Argus Clients ICMP Parket Printer
Carter Bullard
carter at qosient.com
Fri Feb 10 12:08:45 EST 2012
Hmmmmm, that shouldn't have changed, but you never know.
I'll put it back.
Carter
On Feb 9, 2012, at 2:40 PM, Dave Edelman wrote:
> Carter,
>
> I just installed the 3.0.5.31 clients and there seems to be a difference in the way the ICMP type and reason codes are represented. Originally they were shown as four Hex characters, now they seem to be the decimal equivalent. Is there a switch that I missed (or one that I should have missed)
>
> --Dave
>
> From: argus-info-bounces+dedelman=iname.com at lists.andrew.cmu.edu [mailto:argus-info-bounces+dedelman=iname.com at lists.andrew.cmu.edu] On Behalf Of Carter Bullard
> Sent: Tuesday, February 07, 2012 1:27 PM
> To: Marco
> Cc: argus-info at lists.andrew.cmu.edu
> Subject: Re: [ARGUS] Huge argus files and racluster
>
> Hey Marco,
> Argus is very good at not over or undercounting packets, so don't worry about
> the aggregation model and how it affects accuracy, that has been worked over
> very well.
>
> Since you are interested in making sense of it all.

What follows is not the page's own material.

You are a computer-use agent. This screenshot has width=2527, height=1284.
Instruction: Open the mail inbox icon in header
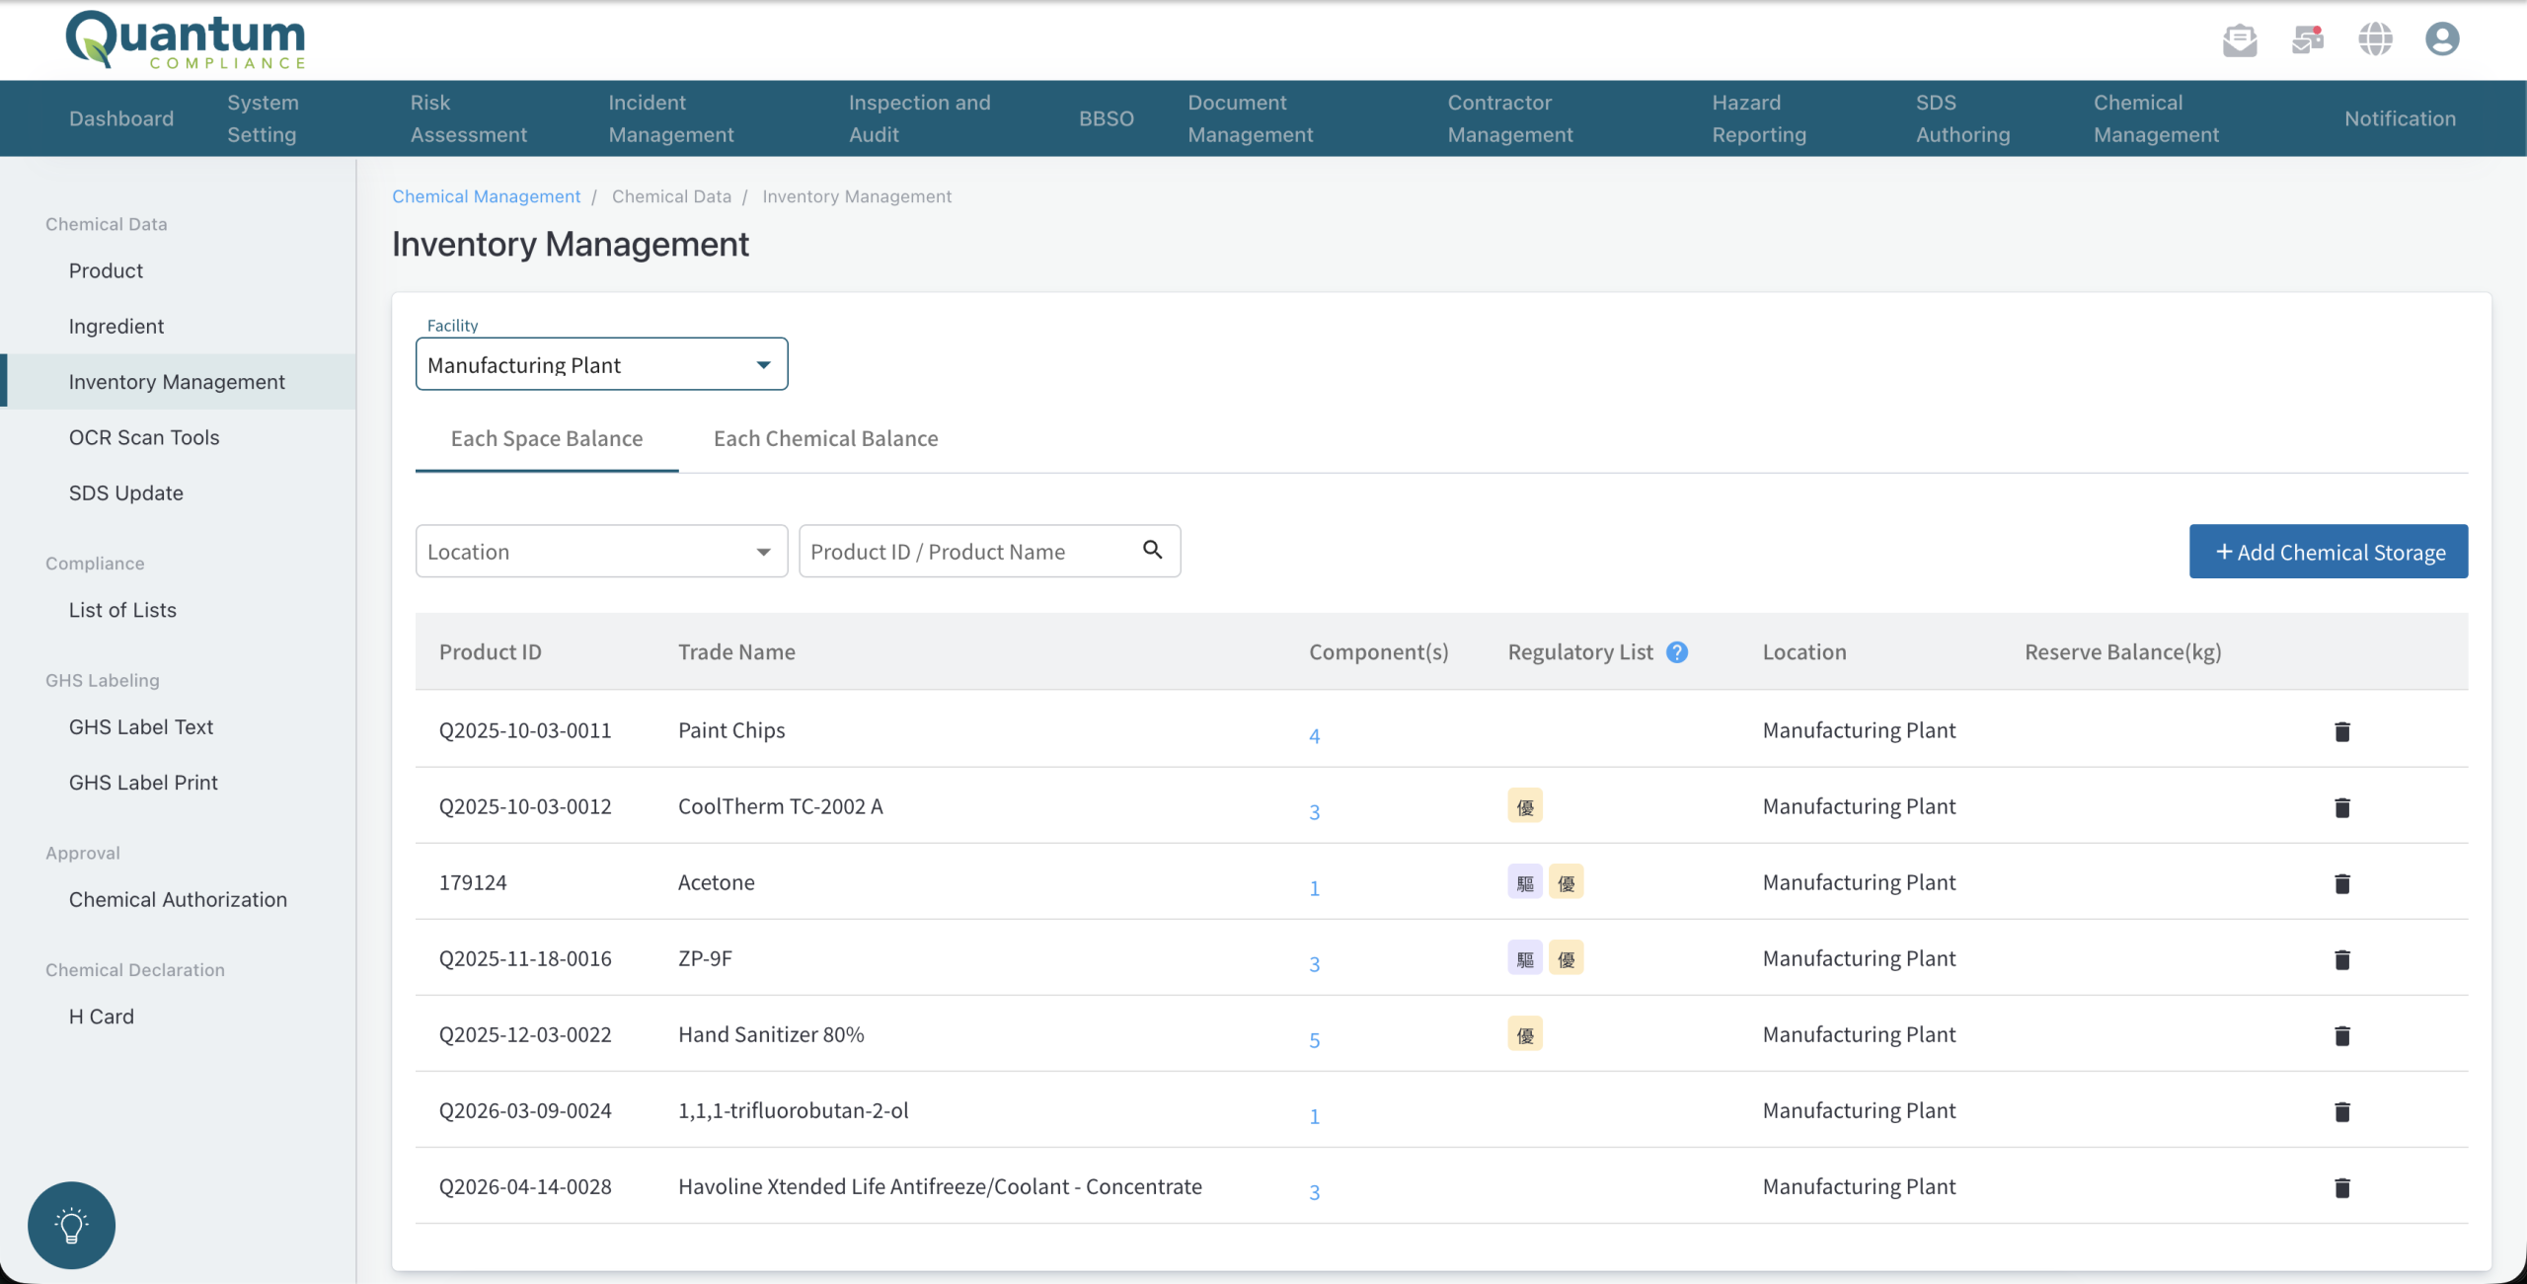click(x=2240, y=39)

> You should run racount.1 first.
>
> racount -r files -M proto addr
>
> You should be doing some very large aggregations, such as:
>
> racluster -m matrix/16 -r files -s stime dur saddr daddr pkts bytes - ip
>
> This will show you which CIDR /16 networks are talking to whom.
>
> If you want to know the list of IP addresses that are active:
>
> racluster -M rmon -m saddr -r files -w addrs.out - ip
>
> Then you can aggregate for the networks, or the countries or whatever:
> racluster -r addrs.out -m saddr/24 -r files -s stime dur saddr spkts dpkts sbytes dbytes - ip
>
> If you want to aggregate based on the country code, you need to use ralabel to set the
> country codes. Check out 'man ralabel' and 'man 5 ralabel' to see how to do that, and you can
> do that with the IP address file you created above:
>
> ralabel -f ralabel.country.code.conf -r addrs,out -w - | racluster -m sco -w - | \
> rasort -m sco -v -s stime dur sco spkts dpkts sbytes dbytes
>
>
> There are the perl scripts:
>
> rahosts -r files
> raports -r files
>
> These are pretty informative, and will server you well.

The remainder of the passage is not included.